FINANCIAL TRANSPARENCY. Share critical information and rationale with residents about budgets, reserve funding, special assessments and other issues that could impact their financial obligations to the association. Give members an opportunity— before final decisions are made—to ask questions of a representative who is fully familiar with these financial issues.
FORECLOSURE. Initiate lien and foreclosure proceedings only as a last step in a well-defined debtcollection procedure—and only after other, less-disruptive measures have failed to resolve a serious delinquency issue in a specified period of time.
GOVERNANCE AND THE LAW. Govern and manage the community in accordance with all applicable laws and regulations. Conduct reviews of governing documents to ensure legal compliance and to determine whether amendments are necessary.
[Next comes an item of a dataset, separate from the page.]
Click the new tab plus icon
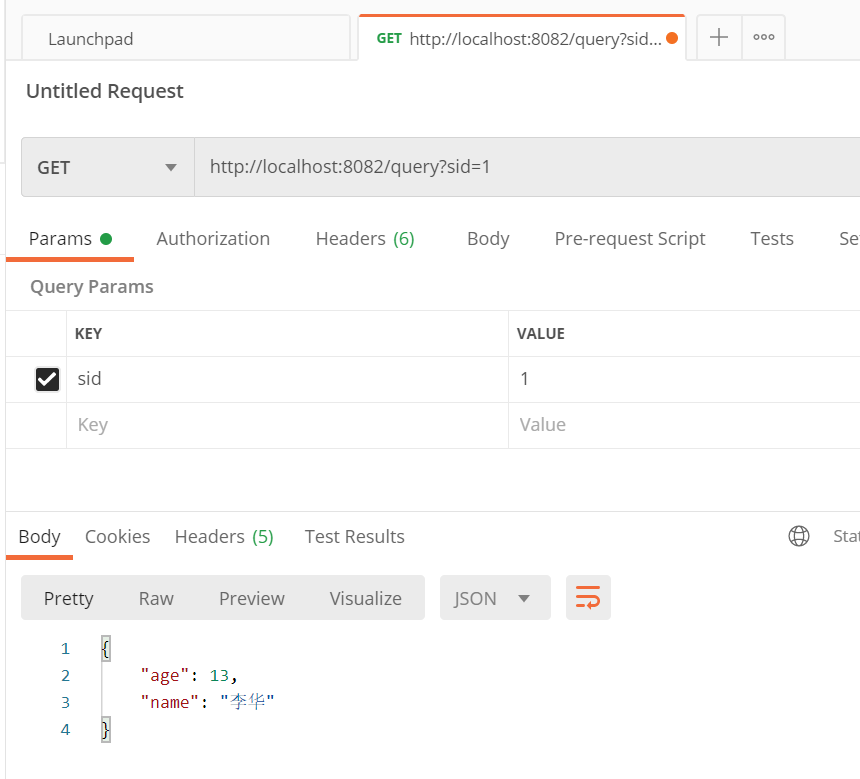The image size is (860, 779). (719, 38)
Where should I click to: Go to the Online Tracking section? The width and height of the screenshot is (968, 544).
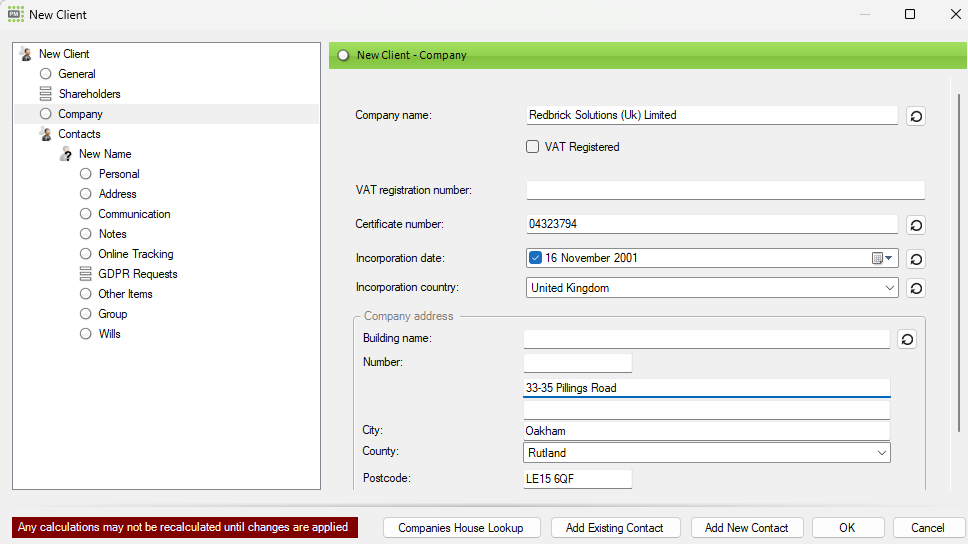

GRIEVANCES AND APPEALS. Allow residents to bring grievances before the board or a boardappointed committee, and follow well-publicized procedures that give residents the opportunity to correct violations before imposing fines or other sanctions.
RECORDS. Allow homeowners reasonable access to appropriate community records, including annual budgets and board meeting minutes.
RESERVE FUNDING. Account for anticipated long-term expenditures as part of the annual budget development process, commissioning a reserve study when professional expertise is warranted.
RULES. Enforce all rules, including architectural guidelines, uniformly, but only after seeking compliance on a voluntary basis. Distribute proposals for new rules and guidelines to all homeowners and nonowner residents. Advise them when the board will consider new rules and encourage input. Once adopted, new rules and effective dates should be distributed to every owner and resident.
Note: Laws governing community and condominium associations vary considerably from state to state. In addition to understanding and adhering to these laws, community
association leaders need to be aware of legislative and regulatory issues that could affect their associations. You can do that by joining CAI and supporting your state’s
Legislative Action Committee.
The Community Association Governance Guidelines are offered by CAI’s Center for Community Association Volunteers (CCAV) to help board members and other community leaders create and sustain more effective, harmonious communities. This initiative supports CAI’s mission of making community associations better—even preferred—places to call home.